If you’re evaluating new applications such as a learning management system (LMS), you may be considering asking the shortlisted vendors for references. Here’s what you should know:
- When you applied for a job and the prospective employer asked for references, did you give them the names and contact information of people who like you or your arch enemies? If you got the job, likely the former. Similarly, vendors provide prospective customers with the contact information of happy clients. So, asking a reference whether they are happy will almost surely generate a "yes." That doesn't mean contacting the reference is a waste of time, though. You can still get some good information from the process.
- References may gush about how great the software is but you need to be aware that your future use of the system may be pretty different from how the happy client uses it. Consequently, it often makes more sense to ask references questions that aren’t related to the features of the platform. Relevant questions may touch upon the responsiveness of technical support, any unexpected uptime disruptions, how often the vendor makes updates to the system, cost increases upon renewal, etc.
- Knowing that the reference organizations may use the software differently, some prospective clients ask the vendor to provide them with references that closely match what they are planning to do.
Can you put us in touch with a client in the healthcare industry selling virtual instructor-led courses in multiple currencies?
Regrettably, that's easier said than done.
Here’s why: Client privacy.
Vendors may not know exactly how each of their clients is using the system. This isn’t because they don’t care. Rather, it’s in respect for the client’s privacy. For instance, here at Absorb, our terms and conditions specify we can only access our clients’ data in two ways:
- In aggregate with the data of other clients, to improve the system. An example might be for us to evaluate how many times per hour a certain type of report is accessed. The result of this analysis would be used to optimize this report.
- To provide technical support. An example would be that a client contacts our support team and says that one of their courses isn't behaving as expected. The support technician may then ask permission to enter the portal and look at the course configuration.
The account executives involved in the sales process don't have the ability to visit various portals to see how clients are using the system. That is a breach of security. In fact, when an organization becomes an Absorb LMS client, the only people with access to the portal are the implementation project manager, client manager, and support team members.

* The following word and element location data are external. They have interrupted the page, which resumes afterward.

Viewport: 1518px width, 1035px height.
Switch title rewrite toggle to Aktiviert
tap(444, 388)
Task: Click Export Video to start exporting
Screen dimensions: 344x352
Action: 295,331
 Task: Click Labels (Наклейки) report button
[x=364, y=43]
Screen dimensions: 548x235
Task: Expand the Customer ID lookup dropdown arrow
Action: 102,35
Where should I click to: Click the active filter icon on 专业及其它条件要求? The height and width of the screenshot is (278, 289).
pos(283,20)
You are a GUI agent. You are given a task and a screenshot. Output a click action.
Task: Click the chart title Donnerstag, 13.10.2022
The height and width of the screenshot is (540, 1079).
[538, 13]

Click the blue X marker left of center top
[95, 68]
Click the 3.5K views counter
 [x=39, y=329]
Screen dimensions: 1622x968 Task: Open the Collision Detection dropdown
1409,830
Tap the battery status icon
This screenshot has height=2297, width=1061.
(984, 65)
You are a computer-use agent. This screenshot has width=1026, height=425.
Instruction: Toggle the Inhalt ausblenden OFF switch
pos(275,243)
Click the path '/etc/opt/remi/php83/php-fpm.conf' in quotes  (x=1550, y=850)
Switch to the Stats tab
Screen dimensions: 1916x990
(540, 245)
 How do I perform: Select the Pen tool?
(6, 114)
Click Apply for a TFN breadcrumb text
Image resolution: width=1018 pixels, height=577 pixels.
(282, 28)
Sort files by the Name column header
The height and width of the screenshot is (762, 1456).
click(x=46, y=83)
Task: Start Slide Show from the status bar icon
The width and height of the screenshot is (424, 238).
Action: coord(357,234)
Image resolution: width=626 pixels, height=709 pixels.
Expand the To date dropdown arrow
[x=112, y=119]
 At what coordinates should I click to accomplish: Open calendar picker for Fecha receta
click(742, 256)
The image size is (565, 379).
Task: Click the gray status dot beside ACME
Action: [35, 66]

Even if we know of a client using the system as you describe, we cannot simply pass on their contact information. Again, this would be in breach of our privacy policies. Consequently, we need to track down the right person, contact them, and obtain their permission to share their contact information. Unfortunately, some organizations have a policy banning employees from acting as references for the software they use. They do this for various reasons:
- They don't want competitors to know what software they use.
- They don't want happy references to impact the organization's ability to negotiate with the vendor.
Vendors often make sandbox accounts available to potential clients to make it easy for them to test the system themselves. Rather than speaking to a reference about whether the LMS does something, it can often be easier and quicker to simply test your own use case.